Safe Harbour's successor: 'EU-US Privacy Shield' political framework
The European Commission (‘Commission’) and the United States (‘US’) have agreed on a new framework on 2nd February, the ‘EU-US Privacy Shield’ (‘Privacy Shield’), for data flows between them, following the earlier striking down of ‘Safe Harbor’ in October 2015.
The new Privacy Shield will install a new framework for transatlantic data flows intended to provide legal certainty for business. The three significant changes that are intended to overcome the limitations of Safe Harbor’s shortfall are:
1. Strong obligations on companies handling European citizens’ data
US companies using EU citizens’ data will need to commit to robust obligations with the US Department of Commerce monitoring compliance, enforceable under US law by the Federal Trade Commission.
2. Clear safeguards & transparency obligations on US government access
The failure of Safe Harbor was substantially predicated on indiscriminate surveillance on the basis of national security by the NSA. The US has now committed to stop that practice going forward. The exceptions will only be where such access is necessary and proportionate and both the EU and US authorities will review access jointly annually.
3. Protection of EU citizens’ rights with redress options
Critically, the Privacy Shield provides redress mechanisms for EU citizens that believe their data rights are being infringed:
a. They can complain to the Company concerned with a deadline for response
b. An EU Member State’s supervisory authority can refer complaints to the Department of Commerce and the Federal Trade Commission in the US
c.

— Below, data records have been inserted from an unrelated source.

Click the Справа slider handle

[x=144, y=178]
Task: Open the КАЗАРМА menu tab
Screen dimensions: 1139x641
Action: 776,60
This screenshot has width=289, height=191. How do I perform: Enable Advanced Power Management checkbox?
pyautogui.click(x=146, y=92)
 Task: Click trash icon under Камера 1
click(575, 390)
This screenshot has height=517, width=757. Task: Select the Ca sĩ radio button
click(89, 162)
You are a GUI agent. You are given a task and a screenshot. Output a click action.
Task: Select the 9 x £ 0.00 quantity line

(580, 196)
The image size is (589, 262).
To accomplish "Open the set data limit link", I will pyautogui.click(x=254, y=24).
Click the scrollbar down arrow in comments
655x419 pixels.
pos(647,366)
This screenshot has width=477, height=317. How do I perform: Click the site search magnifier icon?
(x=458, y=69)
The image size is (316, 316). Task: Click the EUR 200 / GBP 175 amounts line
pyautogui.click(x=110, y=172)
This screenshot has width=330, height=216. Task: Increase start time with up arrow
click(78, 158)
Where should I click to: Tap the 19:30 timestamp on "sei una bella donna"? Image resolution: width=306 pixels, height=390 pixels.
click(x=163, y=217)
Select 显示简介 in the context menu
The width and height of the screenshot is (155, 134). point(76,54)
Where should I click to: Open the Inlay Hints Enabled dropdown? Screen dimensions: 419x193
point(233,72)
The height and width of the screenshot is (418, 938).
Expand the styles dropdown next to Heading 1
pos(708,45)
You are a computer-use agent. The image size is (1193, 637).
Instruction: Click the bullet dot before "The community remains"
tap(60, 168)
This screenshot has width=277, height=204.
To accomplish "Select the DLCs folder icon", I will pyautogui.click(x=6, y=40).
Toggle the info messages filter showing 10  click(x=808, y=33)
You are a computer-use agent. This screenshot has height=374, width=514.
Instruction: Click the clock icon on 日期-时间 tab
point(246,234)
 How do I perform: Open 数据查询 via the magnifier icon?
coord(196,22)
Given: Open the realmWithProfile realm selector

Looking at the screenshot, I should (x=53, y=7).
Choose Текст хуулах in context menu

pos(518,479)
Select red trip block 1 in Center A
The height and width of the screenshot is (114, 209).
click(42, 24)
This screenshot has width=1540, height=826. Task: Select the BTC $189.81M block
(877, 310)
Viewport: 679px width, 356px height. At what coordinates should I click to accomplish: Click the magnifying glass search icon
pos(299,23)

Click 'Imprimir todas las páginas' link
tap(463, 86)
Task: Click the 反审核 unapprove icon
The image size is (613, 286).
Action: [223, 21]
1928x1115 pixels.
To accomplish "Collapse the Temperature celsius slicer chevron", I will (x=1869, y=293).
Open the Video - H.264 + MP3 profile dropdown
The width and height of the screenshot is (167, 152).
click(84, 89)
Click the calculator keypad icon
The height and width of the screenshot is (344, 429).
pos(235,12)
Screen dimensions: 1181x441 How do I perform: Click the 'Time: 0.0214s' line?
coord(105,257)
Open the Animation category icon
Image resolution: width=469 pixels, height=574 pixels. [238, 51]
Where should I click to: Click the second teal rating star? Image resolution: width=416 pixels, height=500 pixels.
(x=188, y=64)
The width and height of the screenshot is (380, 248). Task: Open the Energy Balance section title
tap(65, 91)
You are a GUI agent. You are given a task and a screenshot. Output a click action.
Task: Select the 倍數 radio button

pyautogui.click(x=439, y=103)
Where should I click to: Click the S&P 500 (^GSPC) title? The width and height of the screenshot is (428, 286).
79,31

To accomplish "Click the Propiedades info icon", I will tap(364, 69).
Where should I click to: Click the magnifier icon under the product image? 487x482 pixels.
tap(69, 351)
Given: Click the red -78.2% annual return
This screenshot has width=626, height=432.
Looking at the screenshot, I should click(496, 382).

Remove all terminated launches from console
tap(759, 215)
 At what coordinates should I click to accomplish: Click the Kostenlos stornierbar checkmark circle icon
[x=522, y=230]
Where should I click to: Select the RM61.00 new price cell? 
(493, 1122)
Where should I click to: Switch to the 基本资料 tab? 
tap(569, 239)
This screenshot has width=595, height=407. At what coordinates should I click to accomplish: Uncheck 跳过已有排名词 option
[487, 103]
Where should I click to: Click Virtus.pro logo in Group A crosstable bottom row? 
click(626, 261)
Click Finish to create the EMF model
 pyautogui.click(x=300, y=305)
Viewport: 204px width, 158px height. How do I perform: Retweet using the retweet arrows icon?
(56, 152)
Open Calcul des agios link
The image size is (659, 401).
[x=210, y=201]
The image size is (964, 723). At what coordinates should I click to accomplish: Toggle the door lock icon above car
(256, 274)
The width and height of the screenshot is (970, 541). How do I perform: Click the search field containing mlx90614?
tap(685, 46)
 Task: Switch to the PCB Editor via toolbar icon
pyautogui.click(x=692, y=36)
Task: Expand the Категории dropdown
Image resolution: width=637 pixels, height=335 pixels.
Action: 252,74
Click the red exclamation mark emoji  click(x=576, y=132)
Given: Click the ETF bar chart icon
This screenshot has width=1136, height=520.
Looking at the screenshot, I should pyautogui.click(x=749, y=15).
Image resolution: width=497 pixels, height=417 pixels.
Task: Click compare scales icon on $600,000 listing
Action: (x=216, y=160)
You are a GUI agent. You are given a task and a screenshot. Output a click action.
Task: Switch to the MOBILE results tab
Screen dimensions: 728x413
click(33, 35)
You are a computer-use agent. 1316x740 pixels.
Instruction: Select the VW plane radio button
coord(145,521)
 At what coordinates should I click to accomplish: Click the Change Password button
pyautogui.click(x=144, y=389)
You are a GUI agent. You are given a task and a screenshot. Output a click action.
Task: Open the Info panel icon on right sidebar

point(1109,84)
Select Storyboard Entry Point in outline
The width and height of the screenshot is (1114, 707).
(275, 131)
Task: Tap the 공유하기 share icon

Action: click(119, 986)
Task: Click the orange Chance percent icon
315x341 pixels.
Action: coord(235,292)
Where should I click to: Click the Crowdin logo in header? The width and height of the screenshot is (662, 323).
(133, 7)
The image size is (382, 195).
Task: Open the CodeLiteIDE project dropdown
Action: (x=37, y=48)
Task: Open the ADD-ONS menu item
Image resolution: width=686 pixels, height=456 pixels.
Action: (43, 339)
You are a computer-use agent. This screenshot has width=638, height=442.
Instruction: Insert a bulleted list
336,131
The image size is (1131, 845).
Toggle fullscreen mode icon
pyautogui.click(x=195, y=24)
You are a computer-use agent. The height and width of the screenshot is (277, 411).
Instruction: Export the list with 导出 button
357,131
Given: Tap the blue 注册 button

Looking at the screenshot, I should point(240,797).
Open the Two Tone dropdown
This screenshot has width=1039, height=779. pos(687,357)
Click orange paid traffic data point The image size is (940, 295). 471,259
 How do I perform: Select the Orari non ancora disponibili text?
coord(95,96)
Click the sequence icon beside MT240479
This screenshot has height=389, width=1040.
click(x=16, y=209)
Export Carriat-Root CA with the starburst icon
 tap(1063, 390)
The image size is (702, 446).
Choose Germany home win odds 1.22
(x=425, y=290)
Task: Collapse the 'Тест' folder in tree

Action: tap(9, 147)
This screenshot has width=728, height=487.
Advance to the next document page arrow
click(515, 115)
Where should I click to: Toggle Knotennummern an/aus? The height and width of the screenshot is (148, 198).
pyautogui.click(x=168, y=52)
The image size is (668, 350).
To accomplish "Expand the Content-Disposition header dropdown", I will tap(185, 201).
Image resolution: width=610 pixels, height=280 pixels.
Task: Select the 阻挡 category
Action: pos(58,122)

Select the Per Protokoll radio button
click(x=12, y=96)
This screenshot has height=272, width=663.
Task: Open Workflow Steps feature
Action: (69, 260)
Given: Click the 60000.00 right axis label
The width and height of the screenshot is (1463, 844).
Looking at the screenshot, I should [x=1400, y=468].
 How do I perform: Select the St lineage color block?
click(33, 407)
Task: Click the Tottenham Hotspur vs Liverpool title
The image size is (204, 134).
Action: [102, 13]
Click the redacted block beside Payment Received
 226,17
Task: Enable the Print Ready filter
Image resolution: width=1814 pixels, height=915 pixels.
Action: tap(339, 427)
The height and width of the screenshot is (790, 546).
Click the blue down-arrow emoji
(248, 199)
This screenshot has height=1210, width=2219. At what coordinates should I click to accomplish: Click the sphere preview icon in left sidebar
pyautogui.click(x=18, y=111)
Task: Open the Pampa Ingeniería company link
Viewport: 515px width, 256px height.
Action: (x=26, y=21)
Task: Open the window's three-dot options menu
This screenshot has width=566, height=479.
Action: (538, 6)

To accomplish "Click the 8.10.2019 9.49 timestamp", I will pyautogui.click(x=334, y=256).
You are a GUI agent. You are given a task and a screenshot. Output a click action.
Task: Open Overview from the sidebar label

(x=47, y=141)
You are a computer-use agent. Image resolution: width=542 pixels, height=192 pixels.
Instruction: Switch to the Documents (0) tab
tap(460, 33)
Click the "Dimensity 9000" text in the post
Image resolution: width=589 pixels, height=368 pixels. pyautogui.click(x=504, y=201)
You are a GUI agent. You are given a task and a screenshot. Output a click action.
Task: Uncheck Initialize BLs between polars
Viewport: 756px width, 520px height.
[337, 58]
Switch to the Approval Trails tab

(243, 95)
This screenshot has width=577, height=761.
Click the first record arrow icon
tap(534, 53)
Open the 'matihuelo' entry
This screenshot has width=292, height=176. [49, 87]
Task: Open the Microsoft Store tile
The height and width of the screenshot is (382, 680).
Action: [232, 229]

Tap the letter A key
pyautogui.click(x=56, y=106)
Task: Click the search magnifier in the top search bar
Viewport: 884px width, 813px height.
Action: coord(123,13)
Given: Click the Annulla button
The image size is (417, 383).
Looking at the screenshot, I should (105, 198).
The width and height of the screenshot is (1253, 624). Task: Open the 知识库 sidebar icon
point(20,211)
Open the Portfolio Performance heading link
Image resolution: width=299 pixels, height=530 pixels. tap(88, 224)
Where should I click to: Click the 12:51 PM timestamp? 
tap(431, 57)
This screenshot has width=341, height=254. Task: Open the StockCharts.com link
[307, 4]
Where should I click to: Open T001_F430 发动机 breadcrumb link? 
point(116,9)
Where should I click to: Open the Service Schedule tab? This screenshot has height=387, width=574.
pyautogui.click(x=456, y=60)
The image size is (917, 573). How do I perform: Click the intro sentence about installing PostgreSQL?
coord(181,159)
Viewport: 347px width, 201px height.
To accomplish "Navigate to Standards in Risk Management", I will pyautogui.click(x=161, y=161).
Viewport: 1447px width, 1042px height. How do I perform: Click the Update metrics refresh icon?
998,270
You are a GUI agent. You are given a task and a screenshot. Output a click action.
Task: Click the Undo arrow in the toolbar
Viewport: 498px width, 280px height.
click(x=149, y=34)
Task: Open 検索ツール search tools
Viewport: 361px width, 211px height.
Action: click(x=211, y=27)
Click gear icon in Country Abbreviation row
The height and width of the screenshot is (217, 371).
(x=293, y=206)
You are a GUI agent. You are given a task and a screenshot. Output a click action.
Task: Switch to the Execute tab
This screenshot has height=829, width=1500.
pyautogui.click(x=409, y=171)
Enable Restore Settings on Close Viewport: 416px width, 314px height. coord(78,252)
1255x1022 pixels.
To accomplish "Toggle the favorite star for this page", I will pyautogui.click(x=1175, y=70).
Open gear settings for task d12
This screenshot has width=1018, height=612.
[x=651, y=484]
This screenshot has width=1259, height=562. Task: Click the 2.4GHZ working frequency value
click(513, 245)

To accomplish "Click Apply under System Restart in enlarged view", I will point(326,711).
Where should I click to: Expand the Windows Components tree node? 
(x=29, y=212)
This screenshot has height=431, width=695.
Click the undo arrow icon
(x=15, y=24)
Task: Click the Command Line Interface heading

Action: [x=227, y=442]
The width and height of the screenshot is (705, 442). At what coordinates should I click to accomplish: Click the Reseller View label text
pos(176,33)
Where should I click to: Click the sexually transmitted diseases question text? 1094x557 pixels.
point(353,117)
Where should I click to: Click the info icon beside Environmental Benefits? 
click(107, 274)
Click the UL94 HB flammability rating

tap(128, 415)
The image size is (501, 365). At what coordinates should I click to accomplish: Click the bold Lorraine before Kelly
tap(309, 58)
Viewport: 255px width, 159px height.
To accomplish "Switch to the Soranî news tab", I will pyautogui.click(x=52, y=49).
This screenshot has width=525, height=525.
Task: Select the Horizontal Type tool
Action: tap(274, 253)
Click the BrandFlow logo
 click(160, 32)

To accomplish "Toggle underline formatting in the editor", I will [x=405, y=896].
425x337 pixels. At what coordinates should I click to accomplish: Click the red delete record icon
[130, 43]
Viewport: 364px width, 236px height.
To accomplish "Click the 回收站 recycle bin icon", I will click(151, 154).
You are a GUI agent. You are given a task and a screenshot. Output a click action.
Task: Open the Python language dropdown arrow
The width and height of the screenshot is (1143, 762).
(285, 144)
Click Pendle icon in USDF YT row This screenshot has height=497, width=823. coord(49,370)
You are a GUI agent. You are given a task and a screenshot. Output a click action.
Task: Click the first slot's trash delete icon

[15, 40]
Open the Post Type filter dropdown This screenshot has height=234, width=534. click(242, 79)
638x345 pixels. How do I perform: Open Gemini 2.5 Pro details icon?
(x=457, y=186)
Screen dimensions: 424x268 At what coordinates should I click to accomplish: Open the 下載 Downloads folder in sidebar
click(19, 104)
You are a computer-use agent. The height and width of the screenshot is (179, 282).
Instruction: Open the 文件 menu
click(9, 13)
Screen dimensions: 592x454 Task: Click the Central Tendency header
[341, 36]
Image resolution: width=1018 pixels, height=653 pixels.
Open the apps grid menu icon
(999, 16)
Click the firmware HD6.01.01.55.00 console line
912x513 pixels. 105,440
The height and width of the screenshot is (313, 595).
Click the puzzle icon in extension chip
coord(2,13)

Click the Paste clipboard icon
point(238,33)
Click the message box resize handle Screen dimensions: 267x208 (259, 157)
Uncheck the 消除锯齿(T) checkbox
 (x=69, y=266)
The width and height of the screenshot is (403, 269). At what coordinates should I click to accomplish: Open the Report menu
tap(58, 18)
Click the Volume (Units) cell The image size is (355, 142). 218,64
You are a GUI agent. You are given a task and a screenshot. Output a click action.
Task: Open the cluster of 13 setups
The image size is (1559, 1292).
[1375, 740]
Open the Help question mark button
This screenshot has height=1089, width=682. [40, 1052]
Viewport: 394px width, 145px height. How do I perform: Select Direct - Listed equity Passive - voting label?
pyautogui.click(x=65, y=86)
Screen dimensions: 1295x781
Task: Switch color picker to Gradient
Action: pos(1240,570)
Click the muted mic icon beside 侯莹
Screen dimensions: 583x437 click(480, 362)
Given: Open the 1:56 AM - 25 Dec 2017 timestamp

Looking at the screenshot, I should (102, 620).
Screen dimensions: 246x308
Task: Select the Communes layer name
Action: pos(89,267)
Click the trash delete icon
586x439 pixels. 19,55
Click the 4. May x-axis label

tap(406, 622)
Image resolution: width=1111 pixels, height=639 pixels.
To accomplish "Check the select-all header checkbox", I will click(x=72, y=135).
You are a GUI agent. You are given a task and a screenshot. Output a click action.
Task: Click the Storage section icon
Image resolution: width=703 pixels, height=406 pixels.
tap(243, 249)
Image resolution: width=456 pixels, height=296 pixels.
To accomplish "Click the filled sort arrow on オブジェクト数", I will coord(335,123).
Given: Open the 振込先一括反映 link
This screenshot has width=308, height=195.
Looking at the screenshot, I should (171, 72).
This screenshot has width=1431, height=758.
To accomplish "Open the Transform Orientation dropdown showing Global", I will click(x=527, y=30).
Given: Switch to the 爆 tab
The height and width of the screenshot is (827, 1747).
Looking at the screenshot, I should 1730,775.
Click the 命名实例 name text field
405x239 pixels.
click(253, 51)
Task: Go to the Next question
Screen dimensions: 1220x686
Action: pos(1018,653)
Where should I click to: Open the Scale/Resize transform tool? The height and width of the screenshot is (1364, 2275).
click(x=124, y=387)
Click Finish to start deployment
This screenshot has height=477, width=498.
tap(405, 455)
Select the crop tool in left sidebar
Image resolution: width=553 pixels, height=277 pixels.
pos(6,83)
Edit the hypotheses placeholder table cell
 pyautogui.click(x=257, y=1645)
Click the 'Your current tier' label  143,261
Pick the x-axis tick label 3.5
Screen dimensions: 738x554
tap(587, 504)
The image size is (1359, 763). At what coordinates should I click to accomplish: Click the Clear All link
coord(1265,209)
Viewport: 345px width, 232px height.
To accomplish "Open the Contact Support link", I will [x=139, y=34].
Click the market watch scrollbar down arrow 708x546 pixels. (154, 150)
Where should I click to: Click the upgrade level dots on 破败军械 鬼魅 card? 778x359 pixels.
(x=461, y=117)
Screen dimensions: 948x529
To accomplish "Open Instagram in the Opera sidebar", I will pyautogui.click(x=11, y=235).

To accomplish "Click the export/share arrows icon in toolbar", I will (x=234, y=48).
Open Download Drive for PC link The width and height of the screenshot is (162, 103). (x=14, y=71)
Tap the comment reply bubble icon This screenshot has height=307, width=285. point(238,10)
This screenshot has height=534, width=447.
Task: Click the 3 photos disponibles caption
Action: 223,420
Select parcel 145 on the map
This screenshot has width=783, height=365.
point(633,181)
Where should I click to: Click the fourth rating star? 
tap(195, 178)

No-cost alternative dispute resolution mechanism
d. Complaints regarding access for US national security reasons will be dealt by a new ‘Ombudsman’ in the US to be created specifically for this purpose.
What happens next?
The political agreement will now pave the way for a new Commission ‘adequacy decision’ to effectively replace the old Safe Harbor adequacy decision, a draft of which will initially be prepared and then reviewed by the Article 29 Working Party (‘Working Party’), a collective of the Member States’ supervisory authorities, the European Data Protection Supervisor and the Commission.
On 3rd February 2016, the Working Party commended the fact that the Commission had reached political agreement with the US and that it would now wait to receive the text of the agreement, following which it would come to a decision as to its suitability for an adequacy decision. The end of April 2016 is cited as probably the earliest point at which the Commission may be able to make an adequacy decision, assuming there are no issues in to further negotiate with the US authorities.
The Working Party also stated that businesses can, until such time as an adequacy decision is made, rely on other tools (BCRs or Model Clauses) in place of the old Safe Harbor mechanism. Data Protection Authorities will, however, be free to commence enforcement action against businesses not having any mechanism in place to transfer data to the US.